Natural ventilation in buildings: measurement in a wind tunnel and numerical simulation with large-eddy simulation

Abstract

Natural ventilation in buildings can create a comfortable and healthy indoor environment, and can save energy compared to mechanical ventilation systems. In building design the prediction of ventilation can be difficult; cases of wind-driven single-sided ventilation, where the effects of turbulence dominate, are particularly problematic to simulate. In order to investigate the mechanism of natural ventilation driven by wind force, large-eddy simulation (LES) is used. In the meanwhile, detailed airflow fields, such as mean and fluctuating velocity and pressure distribution inside and around building-like models were measured by wind tunnel tests and compared to LES results for model validation. Three ventilation cases, single-sided ventilation with an opening in windward wall, single-sided ventilation with an opening in leeward wall, and cross ventilation, are studied. In the wind tunnel, a laser Doppler anemometry was used to provide accurate and detailed velocity data.
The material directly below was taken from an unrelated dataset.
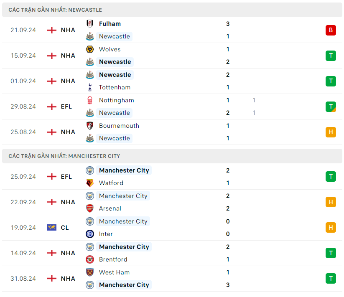Viewport: 344px width, 297px height.
Task: Click the Brentford club crest icon
Action: tap(89, 259)

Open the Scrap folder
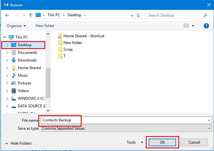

In LES calculations, two subgrid-scale (SS) models, a Smagorinsky SS model and a filtered dynamic SS model, were used. The numerical results from LES are in good agreement with the experimental data, in particular with the predicted airflow patterns and velocities around and within, and the surface pressures over, the models. This is considered to establish confidence in the application of the LES methods to the calculation of ventilation in buildings, in particular for single-sided ventilation cases.